Gourmet began its illustrious career in 1941 and has become the magazine of record, the gold standard for food magazines. There are others to be sure, but Gourmet maintains its cachet and its excellence due, in good part, to Ruth Reichl’s leadership. Reichl, Gourmet’s famed editor-in-chief, edited The Gourmet Cookbook in 2004, the more-than-magnum opus compiled to celebrate the magazine’s 60th birthday. With more than 1,000 recipes, it was a grand retrospective that gathered the best of the best—retested, retasted and updated. Now, only five years later, the indomitable Gourmet team has done it again with Gourmet Today. Another whopper (not the Burger King variety!), this one is orchestrated to suit “the on-going revolution in the American kitchen”—our wonderfully eclectic, international appetites, the ever-increasing ease in getting ethnic, organic and healthy ingredients and our concern about ethical eating. And, with 650 recipes that can be made in 30 minutes, it invites the time-challenged (and who isn’t?) to share in our current culinary adventures.
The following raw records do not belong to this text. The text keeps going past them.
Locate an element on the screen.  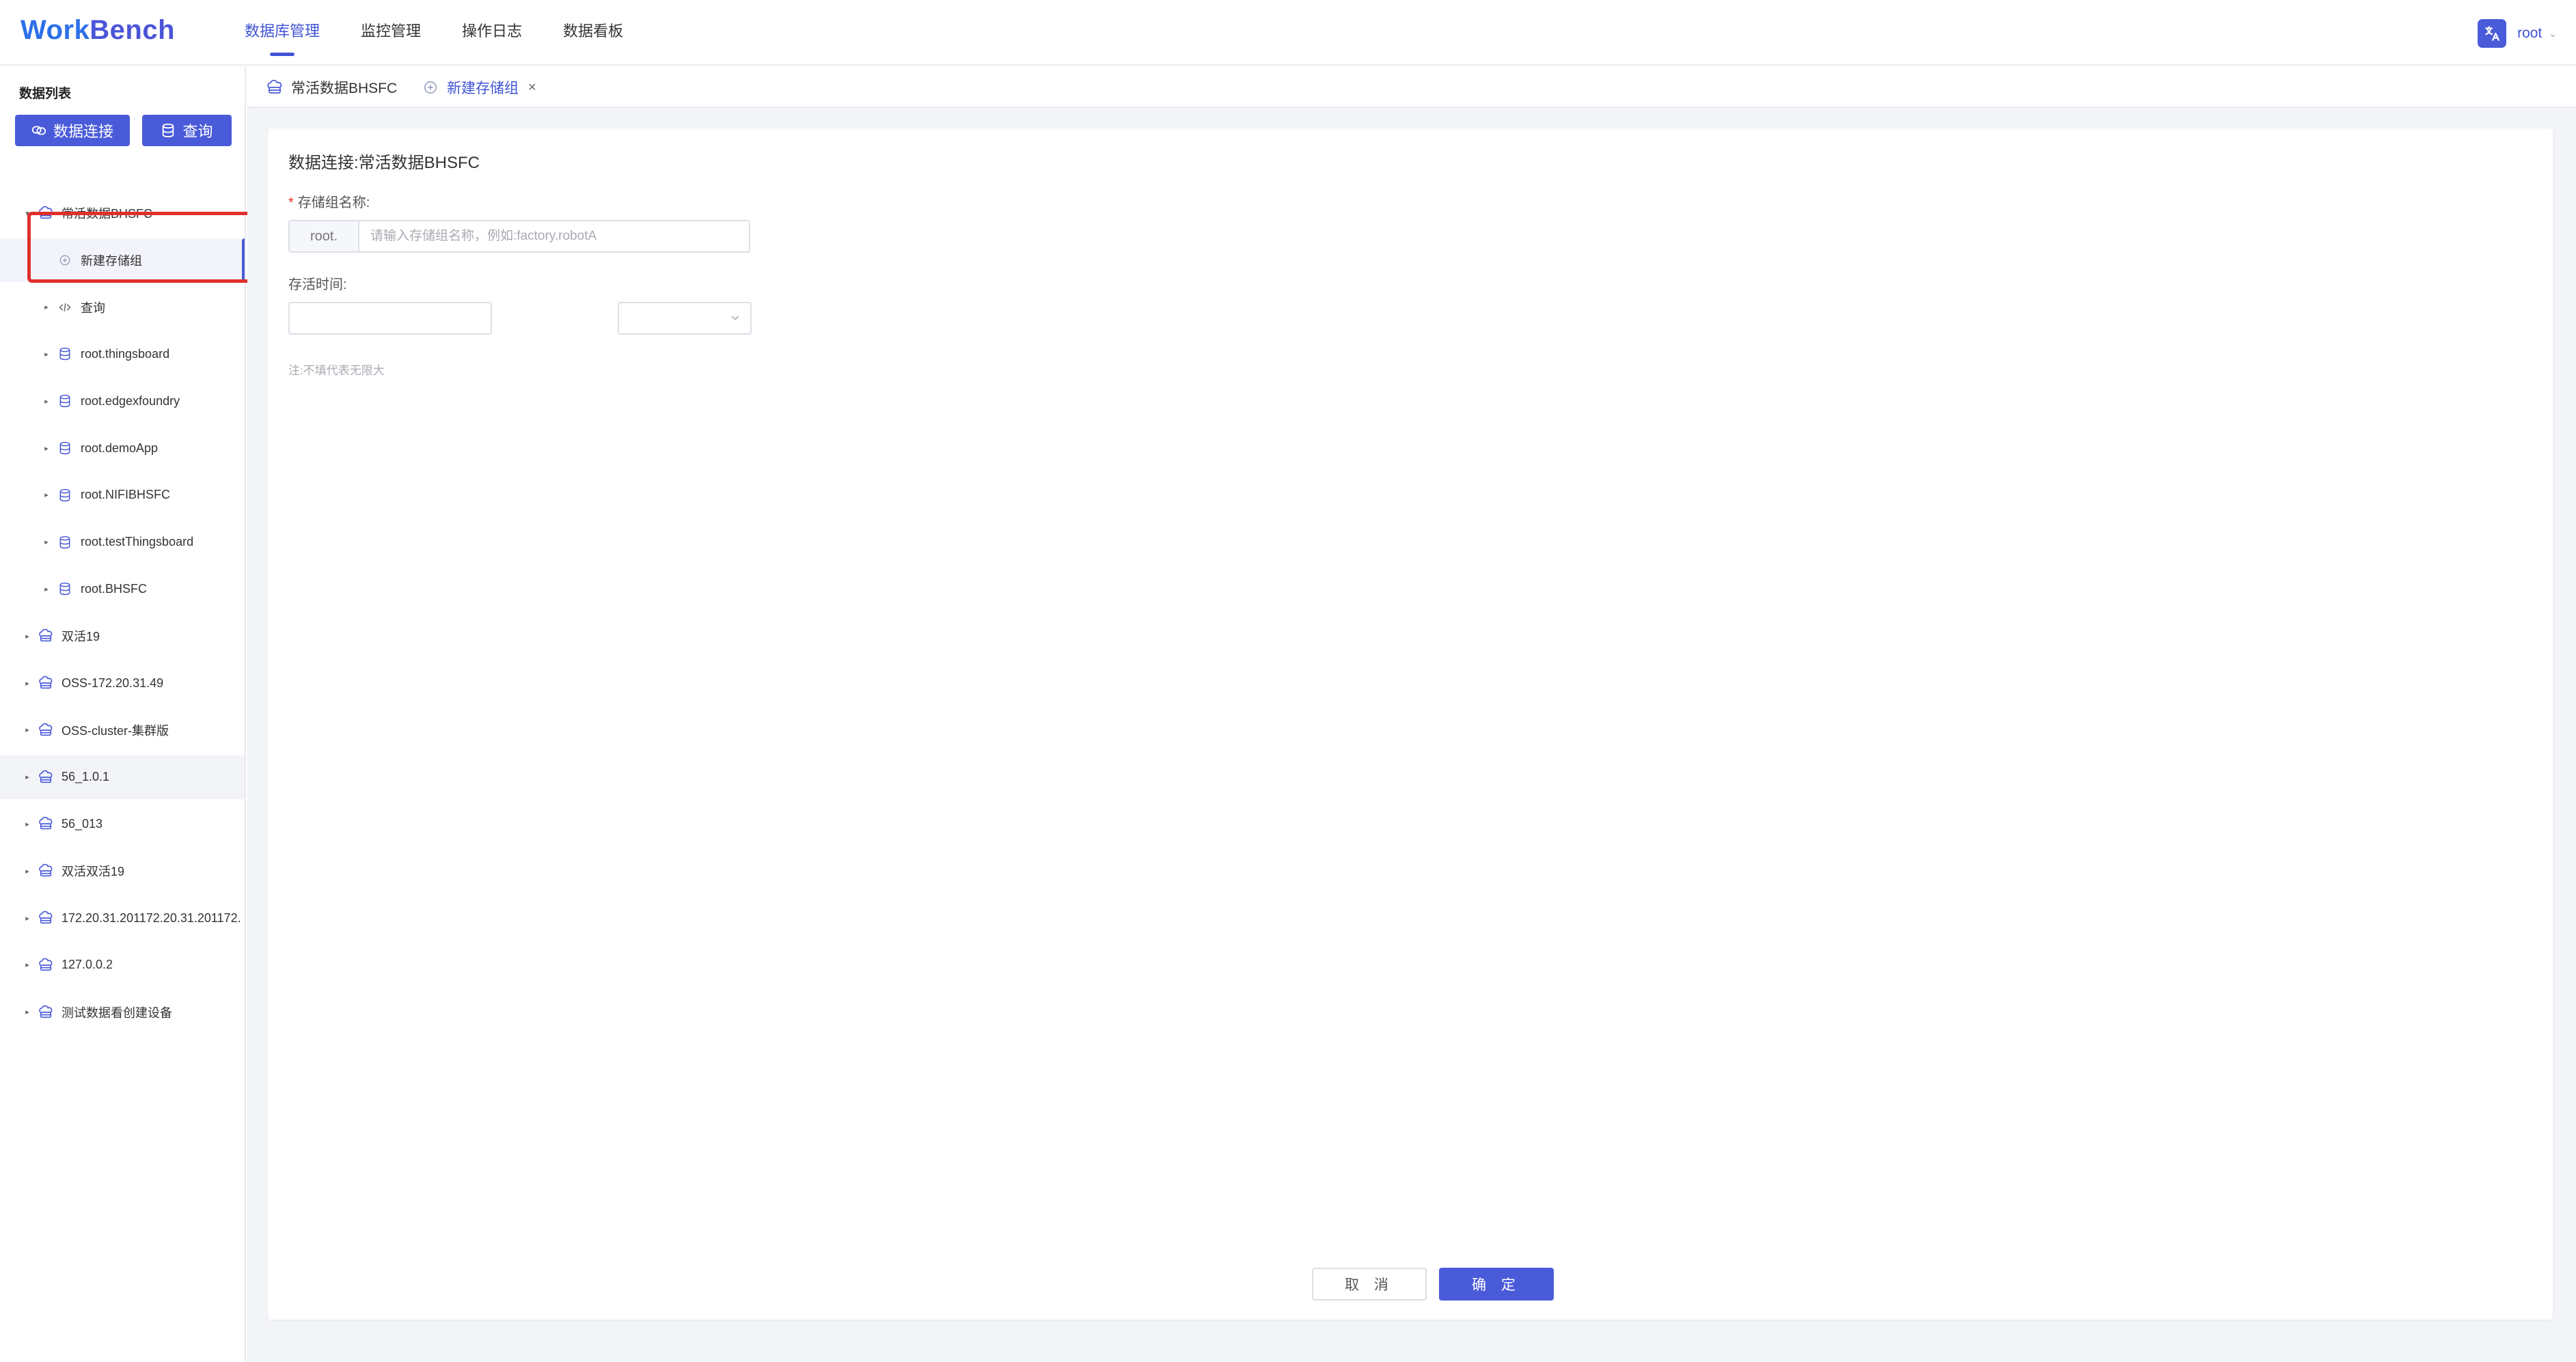
tree-node-label: root.testThingsboard is located at coordinates (138, 542).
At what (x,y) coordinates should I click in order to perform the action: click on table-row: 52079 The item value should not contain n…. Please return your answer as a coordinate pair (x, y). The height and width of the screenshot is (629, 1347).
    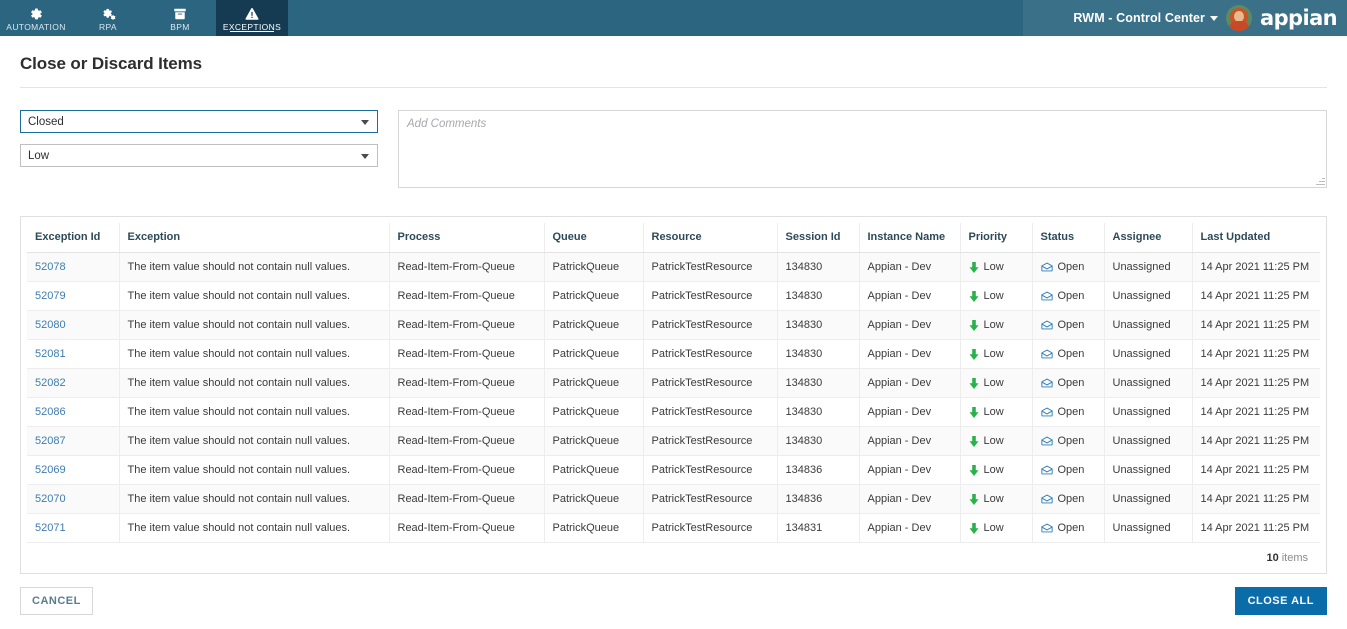
    Looking at the image, I should click on (674, 296).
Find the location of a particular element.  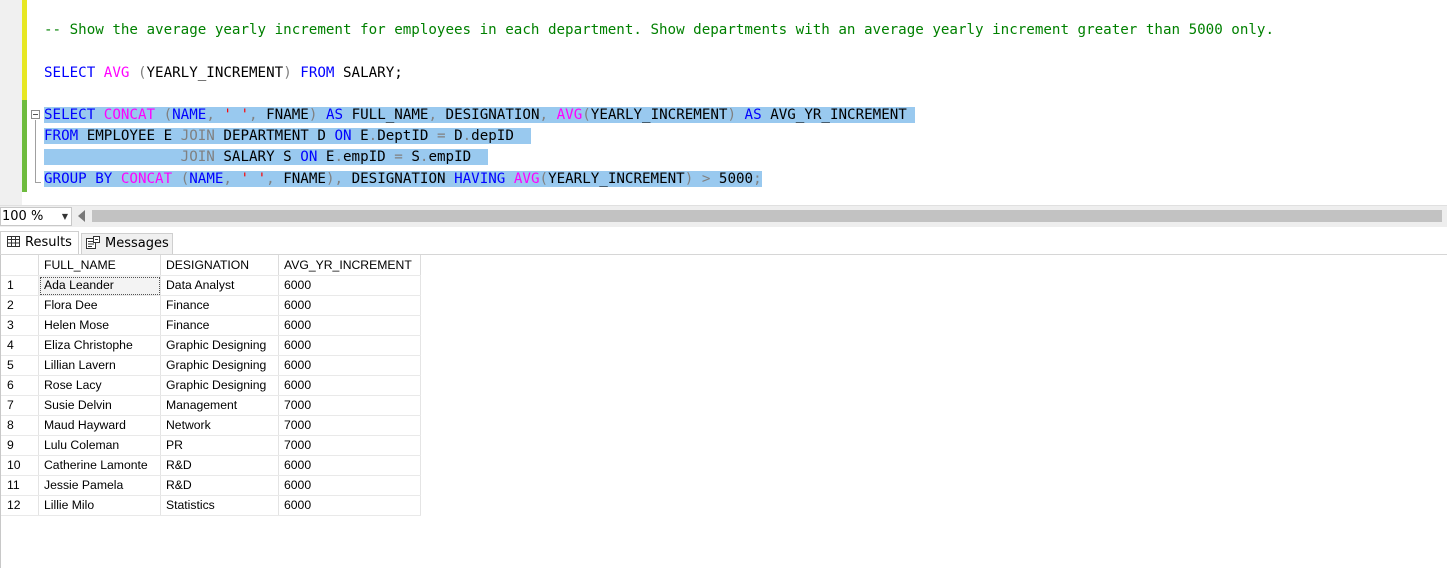

table-row: 6 Rose Lacy Graphic Designing 6000 is located at coordinates (211, 386).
Encyclopedic in an exciting way, there’s not a cooking category missing, from minty Mojitos to Zucchini Curry, Quail with Pomegranate Jus and an impressive Frozen Passion Fruit Meringue Cake. If a new “Julie” cooks her way through this tome, it may take a decade.

Chef with a mission

Jamie Oliver has become a revolutionary. Armed with cooking utensils, solid recipes and his signature charm, he’s determined to wage culinary war on bad health and the rise of obesity (pace fat studies proponents). His strategy for winning the war is to give you the tools to make “good, honest, affordable food,” that you cook from scratch (big emphasis on “scratch”), whether the economy is in boom or doom mode. The tools, aka great recipes, are in his latest manifesto, Jamie’s Food Revolution. He wants us to cook at home, to give up the deleterious habit of eating fast food and takeout, and offers 14 chapters—from 20-minute meals (try the Chicken and Leek Stroganoff!), curries, stir-fries, a wonderful riff on ground beef entrees, roasts and stews, to super salads, sweet things and more—each with an irresistible array easy enough for a novice and intriguing enough for an old kitchen hand, all with fabulous photos, demonstrating a dish’s evolution, the how-to’s involved or the finished product. Join the revolution by passing on your favorites to at least two friends who will do the same (building a progression of happy rebels), or just enjoy Jamie’s take on good homemade food.

The scoop on soup

Soup is the ultimate and indisputable comfort food, but in its many incarnations it’s so much more. A soup can show off its hearty peasant roots, exude an ineffable elegance, warm your soul or cool it off. And as souperista Anna Thomas maintains, “soup may be the last hope for home cooking.” To ensure that that “last hope” remains alive and well, Thomas, author of the much-admired Vegetarian Epicure books, serves up her personal, invitingly inventive “library of soups” in Love Soup. As you might suspect, Thomas’ soups are vegetarian and many are vegan, and as you might surmise from the title, she’s truly, madly, deeply in love with soup. That love manifests itself in every one of the 100 soup recipes here, plus 60 more for breads, salads, starters and sweets to go with the “souper” main course. Seasonal stars, like chard and root veggies, shine as we move from fall to winter—with some sensational creations for the holidays—then come soups that honor the first tastes of spring and the bounty of summer. We’ve come full cycle, souped it up for a year and are all the better for it.